REQUIREMENT = The answer should be every line below, retyped exactly.

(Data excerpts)

»»

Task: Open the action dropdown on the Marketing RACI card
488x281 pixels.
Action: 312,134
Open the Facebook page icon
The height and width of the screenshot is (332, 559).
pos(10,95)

««

OUTPUT OF THE EXERCISE =
Task: Open the action dropdown on the Marketing RACI card
488x281 pixels.
Action: 312,134
Open the Facebook page icon
The height and width of the screenshot is (332, 559).
pos(10,95)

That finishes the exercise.